Happy to chime Richard, but have been looking at the pic and not knowing what to think!
First thought was goop used to embed a modern condenser, but I couldn't figure the threads or thin filaments in the muck, and then the condenser in a K2F is the opposite end from the condenser, and said goop is unlikely to swap ends if it self-detaches. There isn't much room to go walkabout..

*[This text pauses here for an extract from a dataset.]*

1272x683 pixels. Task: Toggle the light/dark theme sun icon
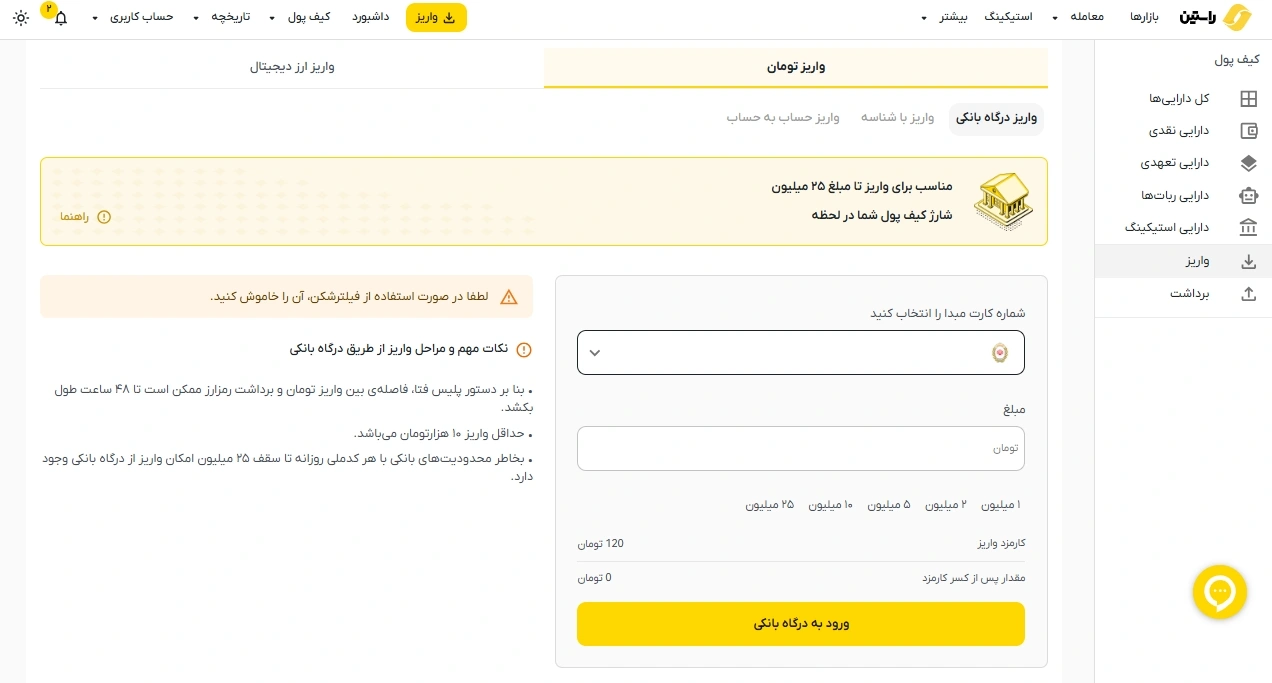tap(21, 18)
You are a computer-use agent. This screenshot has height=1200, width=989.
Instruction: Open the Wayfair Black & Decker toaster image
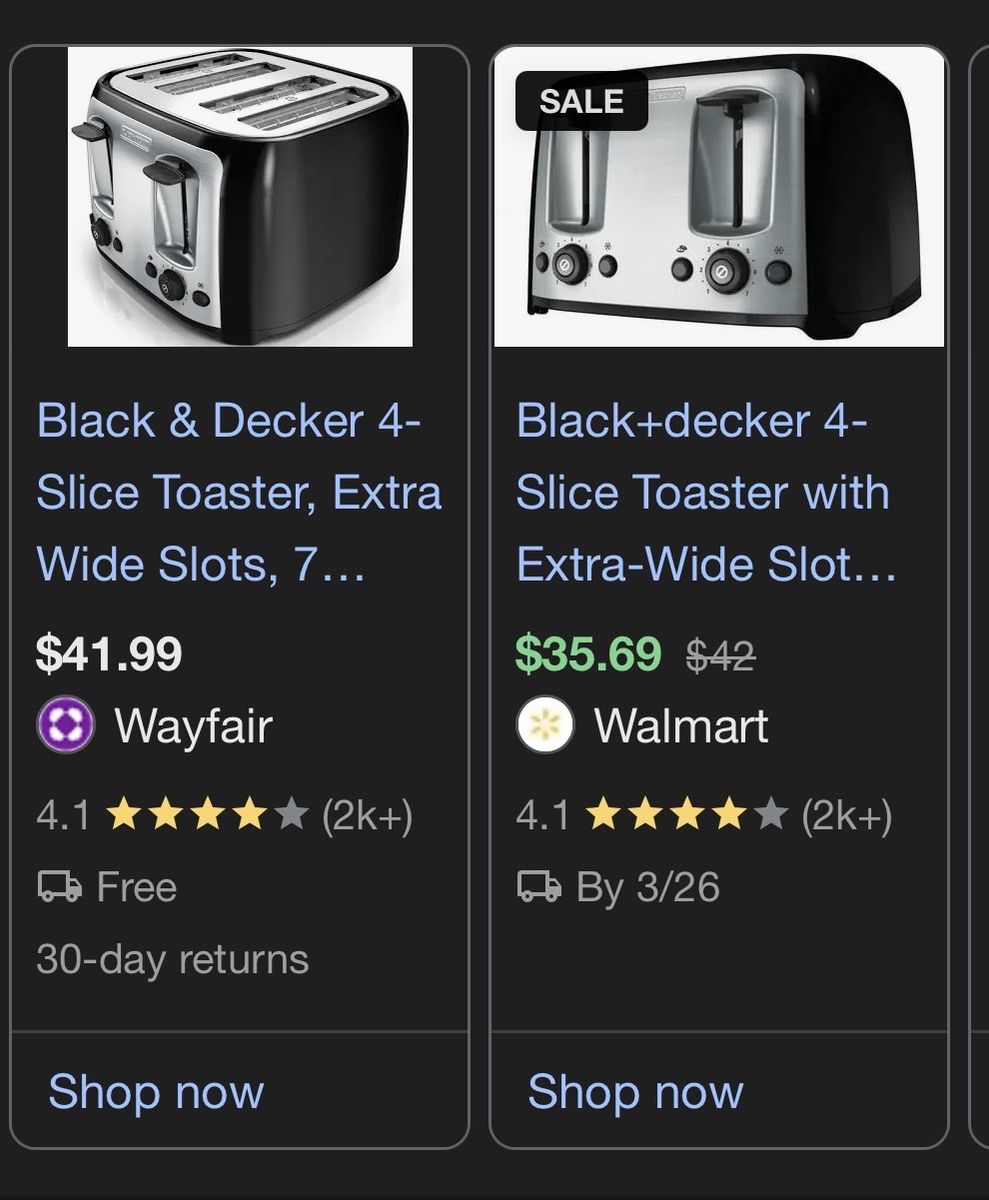240,196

Then I also thought some sort of silicon sealing goop applied round the plug leads/acorn nuts to keep fuel and water out. It doesn't really look like slipring material from what I can see, but you never know. There are white sliprings, but the form and shape of the goop looks odd to me, and as you say, the slipring would look emaciated through the pick-up holes if that much had been carved off it. Sometimes, if a brush has self-detached the bits can do some carving, and the spring, if it's still there, can make a bit of a dog's dinner of things. Been there and had that with one of mine not so long ago. Still ran (badly), but the slipring plastic was scored to a depth of about 1/8th of an inch and the step between brass and plastic was huge.
Could be some sort of resinous coating that has peeled off the armature windings I suppose, for not being heat-resistant enough, or not able to expand with heat. One does see some coils that look like a resin egg, solid as a rock and shiny/smooth all over, but would they or could they shed bits like this? I don't know.
Unless I could identify it for sure, and found it was definitely harmlesss and not capable of happening again, I think I would open the mag to see whether there was anything bad starting to happen though.
Not much help I fear - but will be fascinated to learn in due course, if an answer comes out in the wash that is.